Promising new diagnostic tool to explore the inner workings of the gut

Thursday, 25 Jan 2018

Describe the aim of this project in 10 words.

To develop tools for diagnosing gut disorders and diet assessment.

You’ve just published some findings from a pilot study in human volunteers. What have you discovered so far?

That our human gas capsule indeed operates at extremely high sensitivity and selectivity and that it can be used for revealing facts regarding human body that we have not known. For instance, the presence of an oxidative immune system in the stomach and that we can push oxygen down to the colon using very high fibre diets.

What aspect of this research excites you the most?

ingestible gas sensor

Photo: Peter Clarke, RMIT University

That this is the first swallowable chemical sensor ever tested for humans and we can now measure parameters that previously we could only dream about.





How long before this work might impact patient care?

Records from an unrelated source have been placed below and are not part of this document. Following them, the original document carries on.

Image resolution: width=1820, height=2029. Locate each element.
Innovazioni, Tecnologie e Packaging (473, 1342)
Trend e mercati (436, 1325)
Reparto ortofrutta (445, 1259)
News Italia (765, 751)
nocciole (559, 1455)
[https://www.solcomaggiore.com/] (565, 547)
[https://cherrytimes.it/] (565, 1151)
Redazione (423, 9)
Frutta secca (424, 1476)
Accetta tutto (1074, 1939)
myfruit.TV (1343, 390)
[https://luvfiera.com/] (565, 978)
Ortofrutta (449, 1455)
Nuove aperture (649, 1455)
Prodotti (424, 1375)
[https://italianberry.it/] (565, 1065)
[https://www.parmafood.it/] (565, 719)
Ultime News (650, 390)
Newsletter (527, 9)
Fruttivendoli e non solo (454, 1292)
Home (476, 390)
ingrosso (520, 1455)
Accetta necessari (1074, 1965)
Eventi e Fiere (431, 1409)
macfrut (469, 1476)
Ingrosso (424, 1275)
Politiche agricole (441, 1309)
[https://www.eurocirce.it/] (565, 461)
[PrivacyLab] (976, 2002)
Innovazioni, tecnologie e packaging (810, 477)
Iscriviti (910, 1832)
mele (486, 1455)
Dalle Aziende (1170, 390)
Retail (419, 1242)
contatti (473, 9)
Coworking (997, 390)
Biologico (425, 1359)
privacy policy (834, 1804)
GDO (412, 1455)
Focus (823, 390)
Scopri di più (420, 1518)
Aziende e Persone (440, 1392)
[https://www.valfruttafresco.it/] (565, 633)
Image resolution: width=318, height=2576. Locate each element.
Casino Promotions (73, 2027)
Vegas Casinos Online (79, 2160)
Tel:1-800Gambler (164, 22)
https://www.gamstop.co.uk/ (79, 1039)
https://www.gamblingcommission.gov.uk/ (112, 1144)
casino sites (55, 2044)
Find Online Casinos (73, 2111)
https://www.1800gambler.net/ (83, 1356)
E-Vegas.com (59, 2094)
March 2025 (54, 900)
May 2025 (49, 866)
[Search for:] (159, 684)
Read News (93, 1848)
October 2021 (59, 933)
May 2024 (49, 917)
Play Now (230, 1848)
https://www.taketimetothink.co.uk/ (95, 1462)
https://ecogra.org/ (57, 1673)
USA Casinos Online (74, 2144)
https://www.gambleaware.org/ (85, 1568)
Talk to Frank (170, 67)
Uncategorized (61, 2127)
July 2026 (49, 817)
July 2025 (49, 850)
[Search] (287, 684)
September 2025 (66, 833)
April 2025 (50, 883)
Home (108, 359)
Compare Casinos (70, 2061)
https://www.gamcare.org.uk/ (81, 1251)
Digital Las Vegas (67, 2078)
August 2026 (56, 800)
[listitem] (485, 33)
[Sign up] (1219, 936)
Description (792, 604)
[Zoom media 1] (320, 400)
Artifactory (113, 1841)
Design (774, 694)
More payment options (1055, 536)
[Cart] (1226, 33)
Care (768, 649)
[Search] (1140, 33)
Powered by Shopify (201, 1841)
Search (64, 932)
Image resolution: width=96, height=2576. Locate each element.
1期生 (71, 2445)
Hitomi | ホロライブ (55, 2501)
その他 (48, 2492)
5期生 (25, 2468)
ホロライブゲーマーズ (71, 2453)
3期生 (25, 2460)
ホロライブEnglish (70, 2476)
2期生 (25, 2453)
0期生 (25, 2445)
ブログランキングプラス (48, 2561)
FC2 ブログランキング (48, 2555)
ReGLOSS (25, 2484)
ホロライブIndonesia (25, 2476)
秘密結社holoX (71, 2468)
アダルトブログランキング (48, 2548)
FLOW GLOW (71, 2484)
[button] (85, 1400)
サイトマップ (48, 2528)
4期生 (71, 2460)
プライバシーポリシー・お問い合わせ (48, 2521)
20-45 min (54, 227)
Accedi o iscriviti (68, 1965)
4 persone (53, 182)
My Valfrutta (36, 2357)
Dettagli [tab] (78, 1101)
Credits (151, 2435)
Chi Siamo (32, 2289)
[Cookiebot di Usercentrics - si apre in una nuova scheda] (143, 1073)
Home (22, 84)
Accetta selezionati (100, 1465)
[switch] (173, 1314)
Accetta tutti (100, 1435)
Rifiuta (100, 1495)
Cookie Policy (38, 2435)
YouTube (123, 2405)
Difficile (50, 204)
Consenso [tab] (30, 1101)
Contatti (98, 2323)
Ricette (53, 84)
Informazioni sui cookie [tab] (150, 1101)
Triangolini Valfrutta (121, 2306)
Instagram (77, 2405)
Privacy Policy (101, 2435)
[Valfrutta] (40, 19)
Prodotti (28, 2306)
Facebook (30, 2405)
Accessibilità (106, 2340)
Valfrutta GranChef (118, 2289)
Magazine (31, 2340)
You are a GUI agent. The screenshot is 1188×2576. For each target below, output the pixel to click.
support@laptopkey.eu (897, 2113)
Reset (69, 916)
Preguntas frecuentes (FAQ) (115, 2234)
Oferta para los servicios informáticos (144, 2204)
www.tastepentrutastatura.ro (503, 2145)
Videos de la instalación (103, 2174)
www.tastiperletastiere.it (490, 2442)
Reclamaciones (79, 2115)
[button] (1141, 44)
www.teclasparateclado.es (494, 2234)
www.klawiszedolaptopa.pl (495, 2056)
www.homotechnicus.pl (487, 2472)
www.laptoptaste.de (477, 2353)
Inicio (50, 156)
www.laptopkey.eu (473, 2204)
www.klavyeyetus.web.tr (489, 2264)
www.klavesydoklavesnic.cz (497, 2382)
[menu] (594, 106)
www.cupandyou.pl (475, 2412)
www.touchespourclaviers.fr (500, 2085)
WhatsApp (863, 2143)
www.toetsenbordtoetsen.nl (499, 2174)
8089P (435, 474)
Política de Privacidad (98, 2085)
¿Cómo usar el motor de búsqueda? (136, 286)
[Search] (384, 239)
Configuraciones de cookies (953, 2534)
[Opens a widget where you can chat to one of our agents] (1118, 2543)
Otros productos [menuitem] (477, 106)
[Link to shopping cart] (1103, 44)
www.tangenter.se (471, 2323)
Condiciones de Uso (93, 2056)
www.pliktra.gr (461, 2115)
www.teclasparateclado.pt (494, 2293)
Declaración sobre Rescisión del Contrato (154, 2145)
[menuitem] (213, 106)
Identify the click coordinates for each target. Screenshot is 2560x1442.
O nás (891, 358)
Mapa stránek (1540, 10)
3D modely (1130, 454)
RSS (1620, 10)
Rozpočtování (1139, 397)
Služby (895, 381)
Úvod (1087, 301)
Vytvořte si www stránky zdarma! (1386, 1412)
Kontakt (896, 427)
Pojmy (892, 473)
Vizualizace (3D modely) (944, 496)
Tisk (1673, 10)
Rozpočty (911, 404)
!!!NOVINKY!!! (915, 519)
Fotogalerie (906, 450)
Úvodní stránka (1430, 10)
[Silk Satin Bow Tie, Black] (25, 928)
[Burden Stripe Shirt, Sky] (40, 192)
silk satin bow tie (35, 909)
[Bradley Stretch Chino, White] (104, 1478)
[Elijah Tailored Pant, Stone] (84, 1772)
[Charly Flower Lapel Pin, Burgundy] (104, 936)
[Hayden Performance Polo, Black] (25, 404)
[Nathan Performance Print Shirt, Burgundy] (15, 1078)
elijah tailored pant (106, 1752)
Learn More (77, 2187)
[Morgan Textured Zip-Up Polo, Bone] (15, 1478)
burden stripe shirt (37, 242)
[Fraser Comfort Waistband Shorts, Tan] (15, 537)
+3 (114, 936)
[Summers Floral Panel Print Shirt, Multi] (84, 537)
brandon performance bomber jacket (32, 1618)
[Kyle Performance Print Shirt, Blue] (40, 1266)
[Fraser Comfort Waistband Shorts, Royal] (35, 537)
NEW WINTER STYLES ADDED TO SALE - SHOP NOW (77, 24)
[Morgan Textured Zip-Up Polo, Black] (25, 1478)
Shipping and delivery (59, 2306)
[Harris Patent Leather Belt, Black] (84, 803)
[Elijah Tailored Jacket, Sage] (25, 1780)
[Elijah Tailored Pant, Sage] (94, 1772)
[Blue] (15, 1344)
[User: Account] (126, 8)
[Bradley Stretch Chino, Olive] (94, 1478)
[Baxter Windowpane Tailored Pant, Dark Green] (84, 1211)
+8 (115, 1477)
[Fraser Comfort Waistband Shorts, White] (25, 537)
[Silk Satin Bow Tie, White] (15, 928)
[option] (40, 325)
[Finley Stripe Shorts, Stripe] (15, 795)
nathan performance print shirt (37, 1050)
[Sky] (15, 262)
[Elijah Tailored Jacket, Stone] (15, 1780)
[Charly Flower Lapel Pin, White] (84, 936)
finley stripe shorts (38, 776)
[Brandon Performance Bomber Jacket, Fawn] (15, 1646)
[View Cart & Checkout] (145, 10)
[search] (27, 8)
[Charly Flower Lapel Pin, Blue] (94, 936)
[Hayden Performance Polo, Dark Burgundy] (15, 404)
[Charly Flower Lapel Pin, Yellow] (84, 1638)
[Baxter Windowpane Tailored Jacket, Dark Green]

If funding is available, we can start the Phase II trial by recruiting patients right away. This is on a large number of patients that can participate in the trials for free. We believe that early 2020 is a realistic target to enter the market.

What’s your Holy Grail – the one thing you’d like to achieve in your research career?

My team and I just wish to deliver the capsule into the hands of patients in order to help them with relief from pain.

What is your biggest research hurdle?

We desperately need a benevolent investor to take this product to the market.

Apart from biosensors, what other projects of yours intersect with medical research?

My group has been working on nano-bio materials for a long time: especially on atomically thin materials for recognising their interactions with live cells. I think we are also in very advanced places regarding the development of the most sensitive plasmonic systems.

What other interests help create work-life balance for you? 

I don’t think that anyone believes in work-life balance anymore!